Personal information
- Full name: Domingos Lucas Naftal
- Date of birth: 23 April 1941
- Place of birth: Portuguese East Africa
- Date of death: 9 April 2026 (aged 84)
- Place of death: Canada
- Position: Forward

Youth career
- 1962–1964: Porto

Senior career*
- Years: Team / Apps / (Gls)
- 1964–1966: Porto / 17 / (8)
- 1966–1967: Vitória Guimarães / 5 / (0)
- 1967–1968: Tirsense / 23 / (5)
- 1968–1969: Covilhã
- 1969–1970: Espinho
- 1970–1972: Marinhense
- 1972–1973: Vilanovense
- 1973–1974: Aliados Lordelo
- 1975: Ottawa Tigers

= Domingos Lucas Naftal =

Mozambican footballer (1941–2026)

Domingos Lucas Naftal (23 April 1941 – 9 April 2026) was a Mozambican footballer who played as a forward.

== Career ==
Naftal began playing at the youth level with Porto in 1962. In 1964, he was with Porto's first team in the Primeira Divisão. In his debut season with Porto he contributed a goal against Benfica in the O Clássico. After two seasons with Porto he signed with Vitória Guimarães, and later played with Tirsense. In 1968, he played in the Segunda Divisão with Covilhã, and the following season he signed with Espinho.

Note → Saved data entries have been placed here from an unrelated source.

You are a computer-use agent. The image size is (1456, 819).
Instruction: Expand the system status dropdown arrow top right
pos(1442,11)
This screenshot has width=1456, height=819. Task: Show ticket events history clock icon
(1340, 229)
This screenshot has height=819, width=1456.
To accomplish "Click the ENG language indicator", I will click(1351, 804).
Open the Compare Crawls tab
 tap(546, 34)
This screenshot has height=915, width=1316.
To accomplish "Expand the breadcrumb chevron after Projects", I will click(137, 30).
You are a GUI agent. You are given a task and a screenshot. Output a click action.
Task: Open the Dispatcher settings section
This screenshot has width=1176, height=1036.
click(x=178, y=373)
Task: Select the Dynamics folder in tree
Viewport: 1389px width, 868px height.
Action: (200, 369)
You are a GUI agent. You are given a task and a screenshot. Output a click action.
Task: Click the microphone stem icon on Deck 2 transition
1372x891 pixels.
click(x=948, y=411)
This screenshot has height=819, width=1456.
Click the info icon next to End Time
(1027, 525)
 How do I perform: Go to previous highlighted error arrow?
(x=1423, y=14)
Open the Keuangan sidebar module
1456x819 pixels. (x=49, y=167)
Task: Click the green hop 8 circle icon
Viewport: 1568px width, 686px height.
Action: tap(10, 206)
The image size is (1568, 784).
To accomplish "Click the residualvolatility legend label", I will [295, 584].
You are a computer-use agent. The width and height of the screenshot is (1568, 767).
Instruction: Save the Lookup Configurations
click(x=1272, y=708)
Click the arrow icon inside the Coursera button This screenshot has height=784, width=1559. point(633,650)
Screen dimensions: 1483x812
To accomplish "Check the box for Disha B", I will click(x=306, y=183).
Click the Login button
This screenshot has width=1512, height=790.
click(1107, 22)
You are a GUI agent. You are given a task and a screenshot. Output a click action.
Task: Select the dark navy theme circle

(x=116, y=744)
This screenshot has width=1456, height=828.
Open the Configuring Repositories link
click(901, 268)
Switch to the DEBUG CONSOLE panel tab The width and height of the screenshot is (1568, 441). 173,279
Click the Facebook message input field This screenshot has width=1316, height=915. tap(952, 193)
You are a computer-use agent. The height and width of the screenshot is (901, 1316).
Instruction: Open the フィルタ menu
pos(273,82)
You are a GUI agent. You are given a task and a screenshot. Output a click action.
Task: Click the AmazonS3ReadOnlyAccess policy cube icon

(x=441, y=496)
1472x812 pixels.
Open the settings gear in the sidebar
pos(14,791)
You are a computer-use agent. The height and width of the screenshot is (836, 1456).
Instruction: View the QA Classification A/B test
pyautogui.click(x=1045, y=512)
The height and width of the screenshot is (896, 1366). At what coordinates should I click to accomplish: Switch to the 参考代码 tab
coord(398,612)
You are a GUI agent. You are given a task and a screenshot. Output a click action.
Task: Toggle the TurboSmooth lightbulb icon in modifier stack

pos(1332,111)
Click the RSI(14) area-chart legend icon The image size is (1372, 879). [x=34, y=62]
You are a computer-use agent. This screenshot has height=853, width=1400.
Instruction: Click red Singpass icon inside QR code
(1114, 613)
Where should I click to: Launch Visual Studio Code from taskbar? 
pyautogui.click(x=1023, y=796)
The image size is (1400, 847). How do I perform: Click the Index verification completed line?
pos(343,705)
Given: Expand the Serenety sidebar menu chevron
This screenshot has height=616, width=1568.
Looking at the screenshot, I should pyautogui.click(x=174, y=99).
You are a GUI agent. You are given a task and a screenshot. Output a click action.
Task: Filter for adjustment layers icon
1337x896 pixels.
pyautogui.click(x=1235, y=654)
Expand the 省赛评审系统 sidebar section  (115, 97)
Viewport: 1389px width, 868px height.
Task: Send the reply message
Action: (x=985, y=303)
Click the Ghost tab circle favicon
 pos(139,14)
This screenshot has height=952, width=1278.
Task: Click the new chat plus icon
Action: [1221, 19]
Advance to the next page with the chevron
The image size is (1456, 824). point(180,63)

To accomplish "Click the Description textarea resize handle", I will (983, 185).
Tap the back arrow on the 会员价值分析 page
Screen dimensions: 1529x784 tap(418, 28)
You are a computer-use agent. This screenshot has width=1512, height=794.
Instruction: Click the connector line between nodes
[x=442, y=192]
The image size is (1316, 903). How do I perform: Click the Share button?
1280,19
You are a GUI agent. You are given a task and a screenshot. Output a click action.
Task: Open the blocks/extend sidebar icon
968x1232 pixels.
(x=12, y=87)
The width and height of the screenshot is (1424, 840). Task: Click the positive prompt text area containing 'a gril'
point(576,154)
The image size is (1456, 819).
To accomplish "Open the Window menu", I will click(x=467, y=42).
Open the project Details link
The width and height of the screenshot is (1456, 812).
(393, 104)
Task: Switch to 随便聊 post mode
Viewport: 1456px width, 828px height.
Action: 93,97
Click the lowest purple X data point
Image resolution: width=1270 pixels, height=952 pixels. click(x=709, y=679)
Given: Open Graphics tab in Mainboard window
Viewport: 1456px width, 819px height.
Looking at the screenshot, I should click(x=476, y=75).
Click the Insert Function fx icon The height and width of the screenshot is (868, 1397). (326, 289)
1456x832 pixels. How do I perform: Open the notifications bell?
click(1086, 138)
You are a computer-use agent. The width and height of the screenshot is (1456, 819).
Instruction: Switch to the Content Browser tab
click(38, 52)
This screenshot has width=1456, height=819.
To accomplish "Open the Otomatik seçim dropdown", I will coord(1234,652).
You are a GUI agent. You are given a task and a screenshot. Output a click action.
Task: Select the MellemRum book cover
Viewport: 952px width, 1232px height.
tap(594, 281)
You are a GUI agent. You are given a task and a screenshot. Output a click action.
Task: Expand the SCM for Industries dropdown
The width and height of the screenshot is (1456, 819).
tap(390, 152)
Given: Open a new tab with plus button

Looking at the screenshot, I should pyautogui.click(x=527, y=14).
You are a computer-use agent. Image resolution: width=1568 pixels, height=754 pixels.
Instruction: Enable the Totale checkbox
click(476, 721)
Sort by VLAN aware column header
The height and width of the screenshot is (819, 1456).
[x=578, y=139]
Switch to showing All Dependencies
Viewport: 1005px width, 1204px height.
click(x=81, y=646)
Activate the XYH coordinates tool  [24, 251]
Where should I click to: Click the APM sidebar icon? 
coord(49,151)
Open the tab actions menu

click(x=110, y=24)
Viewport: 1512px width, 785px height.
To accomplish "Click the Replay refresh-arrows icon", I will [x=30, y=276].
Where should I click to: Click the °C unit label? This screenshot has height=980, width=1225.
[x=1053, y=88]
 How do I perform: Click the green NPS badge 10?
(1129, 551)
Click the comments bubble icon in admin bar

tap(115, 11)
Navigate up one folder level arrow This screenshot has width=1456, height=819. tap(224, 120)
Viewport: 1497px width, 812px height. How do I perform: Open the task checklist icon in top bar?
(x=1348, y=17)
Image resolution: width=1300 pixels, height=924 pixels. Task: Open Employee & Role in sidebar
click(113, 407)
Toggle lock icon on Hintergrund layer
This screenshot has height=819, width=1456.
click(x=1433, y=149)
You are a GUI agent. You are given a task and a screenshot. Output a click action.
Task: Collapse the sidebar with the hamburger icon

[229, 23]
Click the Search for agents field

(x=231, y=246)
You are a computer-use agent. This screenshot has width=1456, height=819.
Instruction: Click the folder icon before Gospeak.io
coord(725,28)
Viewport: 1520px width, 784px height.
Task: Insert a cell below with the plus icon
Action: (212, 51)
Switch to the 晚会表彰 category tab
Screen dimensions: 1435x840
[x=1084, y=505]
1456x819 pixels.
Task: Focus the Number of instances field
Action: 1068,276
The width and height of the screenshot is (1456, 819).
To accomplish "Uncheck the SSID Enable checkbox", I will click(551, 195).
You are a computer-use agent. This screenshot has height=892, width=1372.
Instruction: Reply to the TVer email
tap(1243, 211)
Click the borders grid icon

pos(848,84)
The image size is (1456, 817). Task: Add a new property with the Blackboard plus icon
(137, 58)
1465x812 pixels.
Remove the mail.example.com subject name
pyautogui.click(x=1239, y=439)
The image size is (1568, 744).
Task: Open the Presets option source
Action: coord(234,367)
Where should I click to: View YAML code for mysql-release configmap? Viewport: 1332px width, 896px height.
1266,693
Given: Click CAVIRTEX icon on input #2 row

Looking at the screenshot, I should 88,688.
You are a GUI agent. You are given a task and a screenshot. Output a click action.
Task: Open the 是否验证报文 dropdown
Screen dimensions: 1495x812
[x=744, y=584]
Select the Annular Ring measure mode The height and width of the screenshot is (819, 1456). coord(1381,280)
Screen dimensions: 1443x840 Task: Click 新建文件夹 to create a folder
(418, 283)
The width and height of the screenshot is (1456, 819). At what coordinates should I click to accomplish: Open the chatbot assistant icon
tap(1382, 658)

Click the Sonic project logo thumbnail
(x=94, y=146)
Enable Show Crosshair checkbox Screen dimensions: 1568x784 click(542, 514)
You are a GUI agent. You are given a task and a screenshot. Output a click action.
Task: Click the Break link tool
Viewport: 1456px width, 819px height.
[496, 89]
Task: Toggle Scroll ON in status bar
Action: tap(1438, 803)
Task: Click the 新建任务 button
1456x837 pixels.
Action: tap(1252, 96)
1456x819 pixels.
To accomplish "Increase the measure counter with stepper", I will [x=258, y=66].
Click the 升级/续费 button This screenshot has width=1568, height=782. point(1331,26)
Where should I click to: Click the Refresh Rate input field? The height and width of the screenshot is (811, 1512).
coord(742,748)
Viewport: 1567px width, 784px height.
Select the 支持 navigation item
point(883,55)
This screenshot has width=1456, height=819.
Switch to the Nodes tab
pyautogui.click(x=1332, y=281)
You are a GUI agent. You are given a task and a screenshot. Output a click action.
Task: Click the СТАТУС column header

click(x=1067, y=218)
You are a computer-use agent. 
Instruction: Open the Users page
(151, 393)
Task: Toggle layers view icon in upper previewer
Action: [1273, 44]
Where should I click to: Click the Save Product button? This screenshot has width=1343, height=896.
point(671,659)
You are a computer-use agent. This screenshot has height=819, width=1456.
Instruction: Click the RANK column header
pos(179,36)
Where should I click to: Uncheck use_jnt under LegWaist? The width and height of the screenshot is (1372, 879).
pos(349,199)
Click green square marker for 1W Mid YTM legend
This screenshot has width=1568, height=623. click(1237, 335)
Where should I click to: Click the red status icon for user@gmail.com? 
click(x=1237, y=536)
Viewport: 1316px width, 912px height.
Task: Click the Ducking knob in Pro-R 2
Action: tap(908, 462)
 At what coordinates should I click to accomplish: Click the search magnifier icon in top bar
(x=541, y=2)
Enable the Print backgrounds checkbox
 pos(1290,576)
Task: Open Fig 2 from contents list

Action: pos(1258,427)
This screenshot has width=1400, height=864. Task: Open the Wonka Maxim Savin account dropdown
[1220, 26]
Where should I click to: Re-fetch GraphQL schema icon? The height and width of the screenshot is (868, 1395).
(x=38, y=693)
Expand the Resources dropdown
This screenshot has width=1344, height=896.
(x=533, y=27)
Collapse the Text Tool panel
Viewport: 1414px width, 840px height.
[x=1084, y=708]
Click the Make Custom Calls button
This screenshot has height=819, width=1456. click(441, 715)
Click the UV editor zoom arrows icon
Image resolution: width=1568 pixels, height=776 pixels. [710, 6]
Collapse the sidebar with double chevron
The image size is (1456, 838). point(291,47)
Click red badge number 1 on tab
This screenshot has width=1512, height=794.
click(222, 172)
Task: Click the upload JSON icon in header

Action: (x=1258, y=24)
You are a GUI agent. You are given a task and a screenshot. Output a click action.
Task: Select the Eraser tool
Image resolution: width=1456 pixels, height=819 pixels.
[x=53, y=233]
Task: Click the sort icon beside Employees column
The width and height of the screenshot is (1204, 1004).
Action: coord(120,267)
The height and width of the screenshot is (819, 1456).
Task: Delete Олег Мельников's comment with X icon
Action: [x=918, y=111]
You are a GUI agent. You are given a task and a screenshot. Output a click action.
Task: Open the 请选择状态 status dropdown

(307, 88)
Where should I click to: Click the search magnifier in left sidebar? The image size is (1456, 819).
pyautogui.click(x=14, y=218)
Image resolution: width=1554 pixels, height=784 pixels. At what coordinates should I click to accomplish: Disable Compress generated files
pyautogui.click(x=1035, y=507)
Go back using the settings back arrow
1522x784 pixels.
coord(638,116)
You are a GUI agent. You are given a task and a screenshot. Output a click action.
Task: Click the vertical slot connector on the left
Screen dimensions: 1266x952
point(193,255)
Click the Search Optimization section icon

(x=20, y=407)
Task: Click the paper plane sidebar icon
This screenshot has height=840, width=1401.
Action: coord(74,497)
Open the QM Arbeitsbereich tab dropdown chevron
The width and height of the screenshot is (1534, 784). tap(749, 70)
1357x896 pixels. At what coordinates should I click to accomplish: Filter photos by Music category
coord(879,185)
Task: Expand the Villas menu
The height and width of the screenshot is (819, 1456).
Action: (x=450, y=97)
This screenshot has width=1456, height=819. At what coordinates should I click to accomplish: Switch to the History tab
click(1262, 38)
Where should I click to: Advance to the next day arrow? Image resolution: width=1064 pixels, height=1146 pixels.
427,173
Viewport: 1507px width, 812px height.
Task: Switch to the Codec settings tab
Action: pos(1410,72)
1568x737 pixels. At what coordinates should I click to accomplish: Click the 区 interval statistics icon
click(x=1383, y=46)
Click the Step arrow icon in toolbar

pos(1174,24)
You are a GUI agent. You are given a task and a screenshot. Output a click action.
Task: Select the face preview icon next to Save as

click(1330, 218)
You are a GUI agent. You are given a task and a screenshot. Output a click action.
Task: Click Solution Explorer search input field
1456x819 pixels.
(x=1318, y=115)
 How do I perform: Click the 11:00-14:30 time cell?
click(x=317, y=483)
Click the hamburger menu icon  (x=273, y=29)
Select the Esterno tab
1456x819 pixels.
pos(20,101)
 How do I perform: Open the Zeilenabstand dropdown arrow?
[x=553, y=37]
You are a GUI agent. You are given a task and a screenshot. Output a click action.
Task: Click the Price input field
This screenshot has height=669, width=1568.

He signed with Marinhense in 1970 and played two seasons with the club. In 1972, he played with Vilanovense, and later with Aliados Lordelo. In 1975, he played abroad in the Canadian National Soccer League with Ottawa Tigers.

== Death ==
Naftal died in Canada on 9 April 2026, at the age of 84.